Al di là delle rivelazioni della stampa, in passato si è parlato in diverse occasioni di contatti tra il figlio di Gheddafi, Saif al Islam, e funzionari israeliani. Nel gennaio del 2022, sarebbe avvenuto un incontro all’aeroporto di Tel Aviv tra funzionari del governo libico non riconosciuto che fa capo al generale Khalifa Haftar. E sono girate voci di un meeting segreto in Giordania tra il premier Abdulhamid Dabaiba e rappresentanti israeliani.

L’accaduto potrebbe interrompere la carriera politica di Najla Mangoush, la prima donna a ricoprire il ruolo di ministro degli Esteri della Libia. Originaria di Bengasi, Mangoush è una avvocata e docente universitaria e ha ottenuto riconoscimenti accademici internazionali.
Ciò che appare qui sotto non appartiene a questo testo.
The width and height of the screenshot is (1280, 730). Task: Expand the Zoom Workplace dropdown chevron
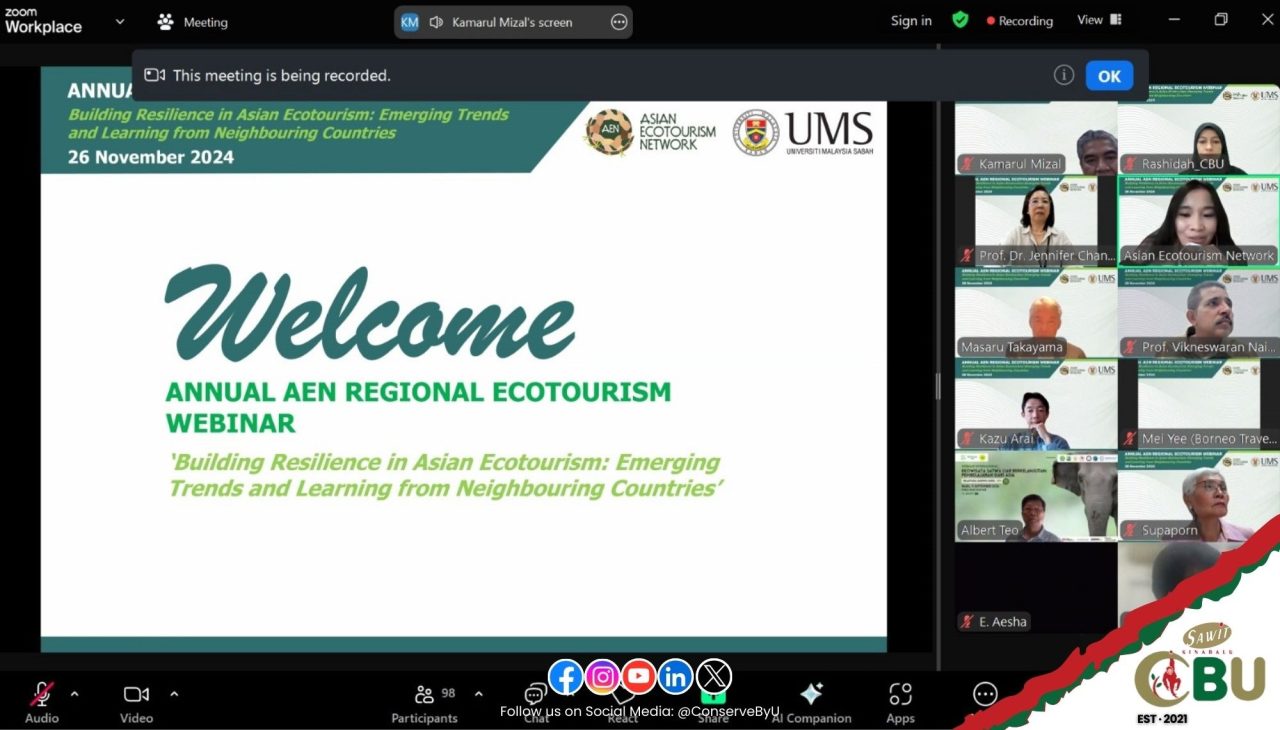click(120, 21)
Vanta inoltre un dottorato in gestione dei conflitti e della pace presso la George Mason University”. 

Da Eretz ad Haaretz. Scrive Amir Tibon: “L’annuncio ufficiale dell’incontro tra Cohen e Mangoush è stato diffuso domenica pomeriggio e poco dopo sugli account ufficiali in lingua araba e inglese del Ministero degli Esteri. Il primo segnale che l’annuncio era problematico per il governo libico è arrivato un’ora dopo, quando il Ministero degli Esteri israeliano ha dovuto cancellare la dichiarazione in arabo a seguito di una richiesta urgente da parte libica.

Il post, tuttavia, è stato rimosso troppo tardi. Su sollecitazione di Cohen, il ministero aveva già distribuito il messaggio ai media israeliani e poco dopo è stato ampiamente citato dai media arabi.

In risposta alle notizie sulla partenza di Mangoush dalla Siria, il deputato dell’opposizione israeliana Benny Gantz ha criticato il governo di Benjamin Netanyahu su Twitter, affermando che “quando si fa tutto per le pubbliche relazioni e per i titoli dei giornali, con zero responsabilità e lungimiranza, questo è ciò che accade”.

“Le relazioni estere di Israele sono una questione seria e delicata, soprattutto quando si tratta di paesi arabi… con i quali non abbiamo relazioni [diplomatiche] ufficiali”, ha aggiunto.

Il leader dell’opposizione Yair Lapid ha dichiarato che “questo è ciò che accade quando si nomina ministro degli Esteri Eli Cohen, un uomo senza alcun background nel settore”. Ha definito l’incidente “dilettantesco, irresponsabile e un grave errore di valutazione”.

“Questa è una mattinata di disgrazia nazionale e di messa in pericolo di vite umane per un titolo di giornale”, ha aggiunto.

“Ho parlato con il ministro degli Esteri del grande potenziale che le relazioni tra i due Paesi possono offrire”, ha dichiarato il ministro israeliano Cohen in un comunicato.

L’incontro è stato facilitato dal ministro degli Esteri italiano Antonio Tajani, ha dichiarato il ministero degli Esteri israeliano, aggiungendo che i due hanno discusso di possibili cooperazioni e aiuti israeliani in ambito umanitario, agricolo e di gestione delle risorse idriche.

Cohen ha detto di aver parlato con Mangoush dell’importanza di preservare il patrimonio ebraico in Libia.

La politica estera libica è complicata dagli anni di conflitto e dalle aspre divisioni interne sul controllo del governo e sulla legittimità di qualsiasi iniziativa dell’amministrazione di Tripoli.

Il governo di unità nazionale è stato insediato all’inizio del 2021 grazie a un processo di pace sostenuto dalle Nazioni Unite, ma la sua legittimità è stata messa in discussione dall’inizio del 2022 dal parlamento orientale dopo un tentativo fallito di tenere le elezioni.

Le precedenti mosse di politica estera del GNU, compresi gli accordi raggiunti con la Turchia, sono state respinte dal parlamento e sottoposte a contestazioni legali.

Il Consiglio di Presidenza, che funge da capo di stato, ha rilasciato una dichiarazione domenica chiedendo al Primo Ministro del GNU Abdulhamid al-Dbeibah di chiarire cosa fosse successo.

L’Alto Consiglio di Stato, che ha un ruolo consultivo nella politica libica, ha espresso la sua “sorpresa” per i resoconti dell’incontro e ha affermato che i responsabili “dovrebbero essere chiamati a rispondere”.

Così Tibon.

“Dilettantesco, irresponsabile e un grave errore di valutazione”. Il giudizio dell’ex premier israeliano (Lapid),  si riferiscono a Cohen. 

Potremmo usare le stesse parole per Antonio Tajani. Già l’Italia aveva mille problemi in Libia. Ora li ha moltiplicati.